>> begin Data to use

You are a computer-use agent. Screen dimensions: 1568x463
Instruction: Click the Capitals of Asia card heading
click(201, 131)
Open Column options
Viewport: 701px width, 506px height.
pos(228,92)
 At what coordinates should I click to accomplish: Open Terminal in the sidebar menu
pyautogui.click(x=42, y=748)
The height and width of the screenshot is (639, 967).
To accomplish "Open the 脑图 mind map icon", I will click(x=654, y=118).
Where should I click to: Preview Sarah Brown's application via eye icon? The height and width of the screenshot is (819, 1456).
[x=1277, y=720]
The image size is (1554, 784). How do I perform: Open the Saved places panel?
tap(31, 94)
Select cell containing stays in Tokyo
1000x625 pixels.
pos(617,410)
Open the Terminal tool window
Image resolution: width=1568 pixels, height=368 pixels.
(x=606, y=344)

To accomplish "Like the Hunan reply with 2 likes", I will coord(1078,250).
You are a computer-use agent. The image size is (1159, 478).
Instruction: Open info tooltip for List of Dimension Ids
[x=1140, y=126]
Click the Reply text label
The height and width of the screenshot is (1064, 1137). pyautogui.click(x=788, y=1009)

>> end Data to use

Description of the task: Return every line above that contains the string "icon", and treat matches as case-sensitive.

Final result:
To accomplish "Open the 脑图 mind map icon", I will click(x=654, y=118).
Where should I click to: Preview Sarah Brown's application via eye icon? The height and width of the screenshot is (819, 1456).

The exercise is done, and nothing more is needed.